核心概念
新興市場の金融市場では、高い変動性、構造変化、非線形依存性、非対称性、極端値の強い相関が特徴的である。このような特徴を捉えるために、条件付きエントロピーに基づく変化点検出手法を提案し、ウズベキスタンの商品市場と株式市場、ロシアの株式市場への適用を示した。
要約
本論文は、新興市場の金融市場における早期警戒システムの構築を目的としている。
新興市場の金融市場は以下のような特徴を持つ:
高い変動性
構造変化
非線形依存性
非対称性
極端値の強い相関
このような特徴を捉えるために、条件付きエントロピーに基づく変化点検出手法を提案した。具体的には以下の手順で行う:
目的変数の自己回帰モデルの残差を計算する
説明変数の過去情報を用いて残差の条件付き密度を推定する
推定した条件付き密度から条件付きエントロピーを計算する
条件付きエントロピーの時系列にShiryaev-Roberts統計量を適用し、有意な変化点を検出する
提案手法の拡張として、非線形性を考慮したLocal Linear Forestを用いる方法と、極端値に頑健な順位に基づく方法を検討した。
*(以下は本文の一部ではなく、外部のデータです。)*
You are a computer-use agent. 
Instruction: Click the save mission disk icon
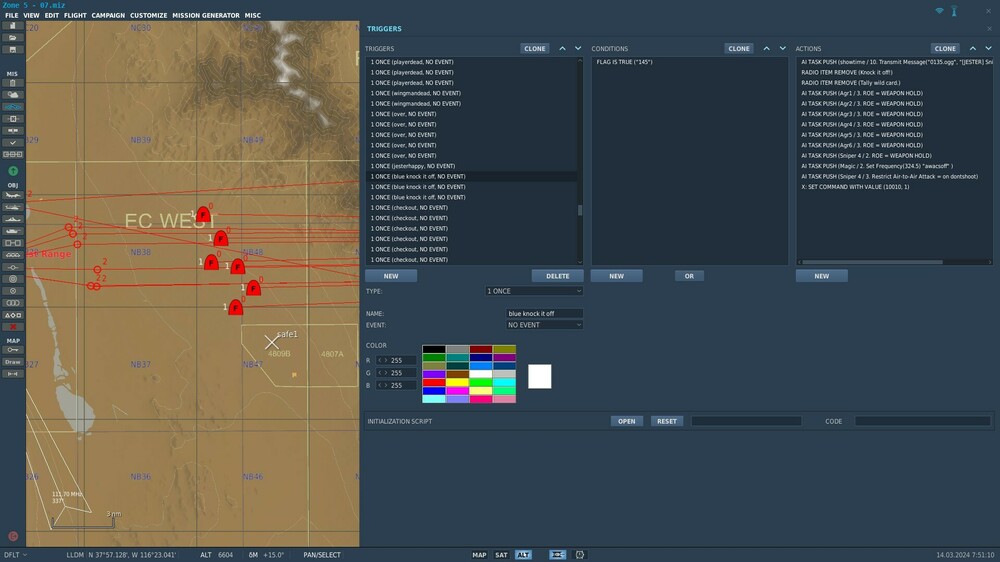click(13, 49)
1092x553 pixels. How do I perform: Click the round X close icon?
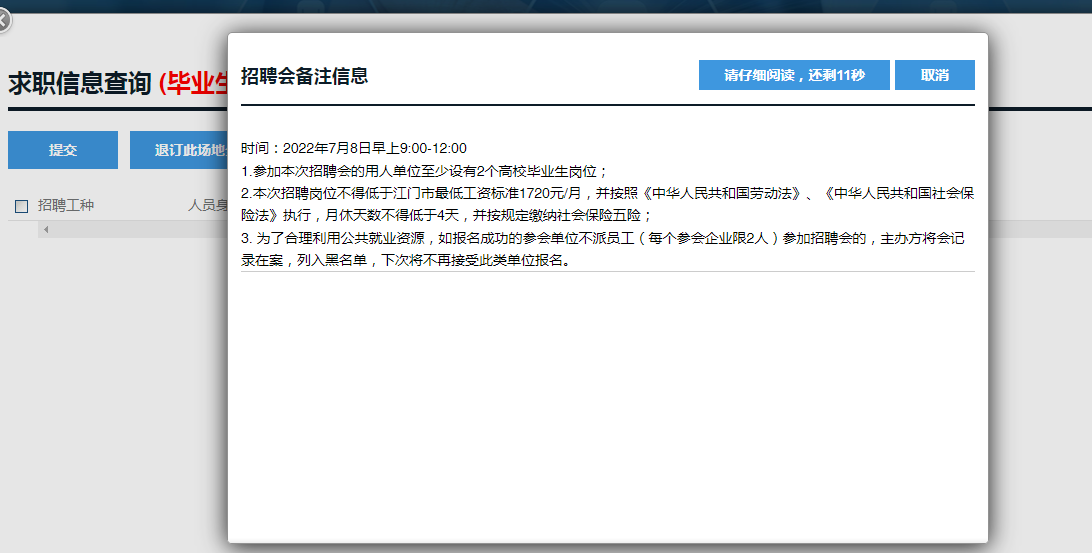pyautogui.click(x=3, y=20)
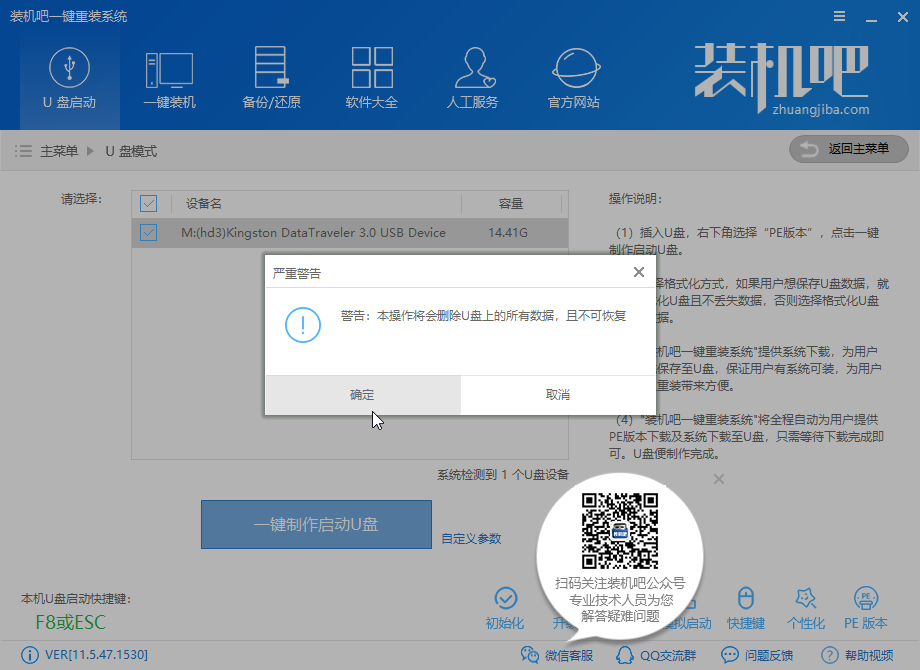The width and height of the screenshot is (920, 670).
Task: Select the PE 版本 option
Action: pyautogui.click(x=866, y=608)
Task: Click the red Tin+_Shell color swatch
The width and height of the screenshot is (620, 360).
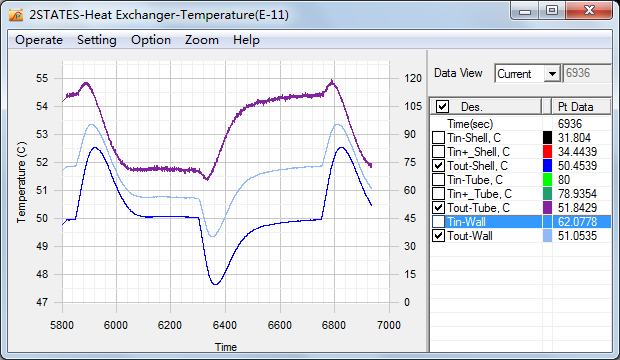Action: click(x=547, y=152)
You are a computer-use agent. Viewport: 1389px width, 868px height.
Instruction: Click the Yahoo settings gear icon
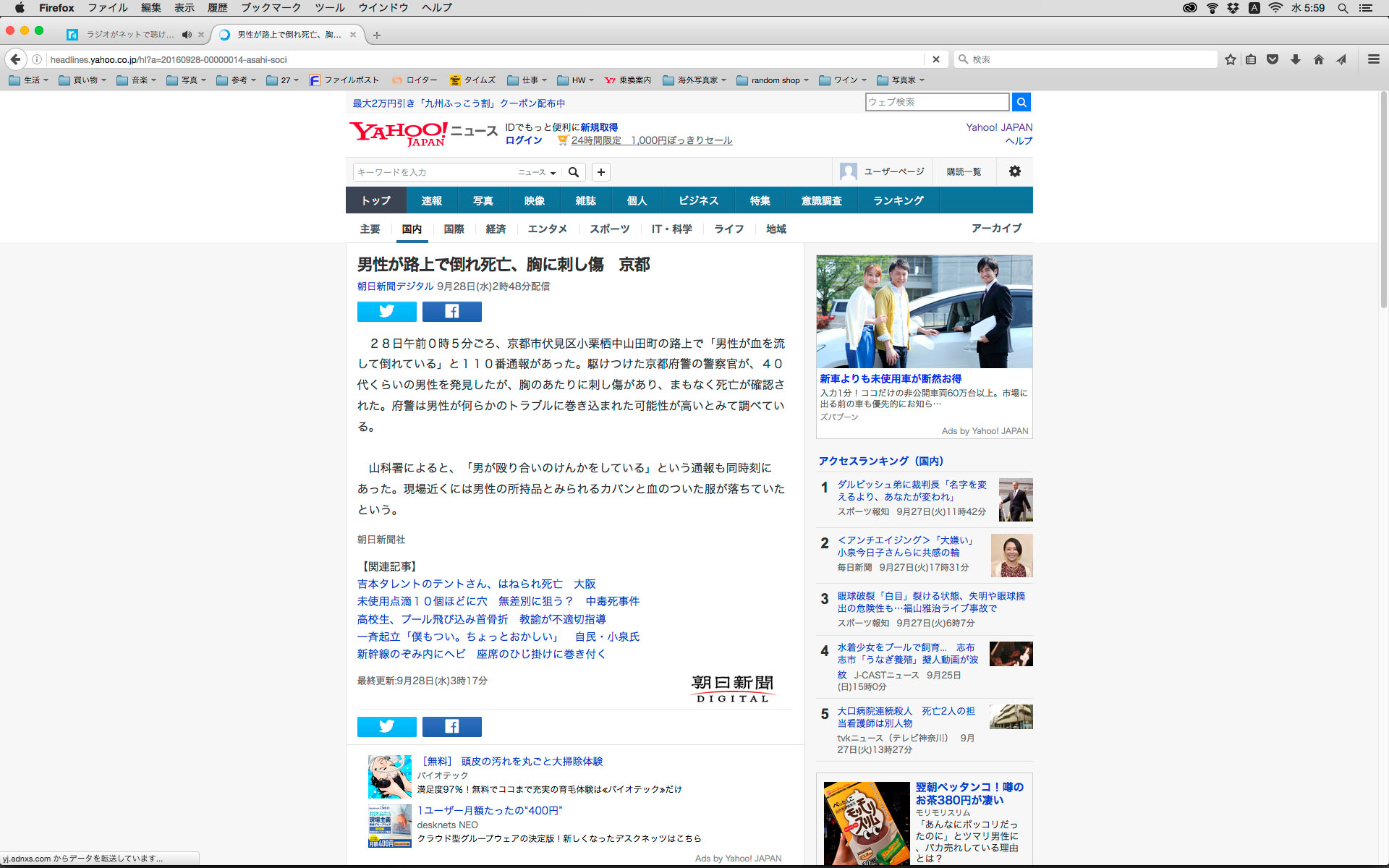coord(1015,171)
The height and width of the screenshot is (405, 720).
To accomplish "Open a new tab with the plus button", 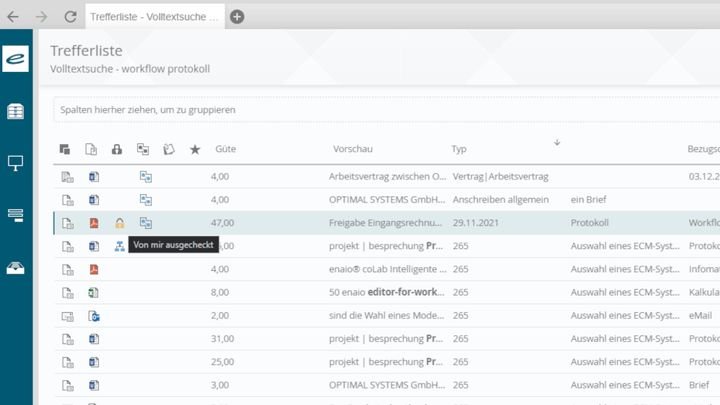I will 237,16.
シミュレーションの結果、提案手法は従来の変化点検出手法に比べて優れた性能を示した。特に、重い裾野と尾依存性がある場合に、順位に基づく手法が有効であることが分かった。
実証分析では、ウズベキスタンの商品市場と株式市場、ロシアの株式市場への適用を行った。ウズベキスタンでは、商品市場からの情報伝達の変化が検出され、ロシアでは、ウクライナ紛争の影響による変化が検出された。
統計
ウズベキスタンの株式市場指数(UCI)の平均収益率は0.000、標準偏差は0.047である。
ロシアの株式市場指数(RTS)の平均収益率は0.000、標準偏差は0.084である。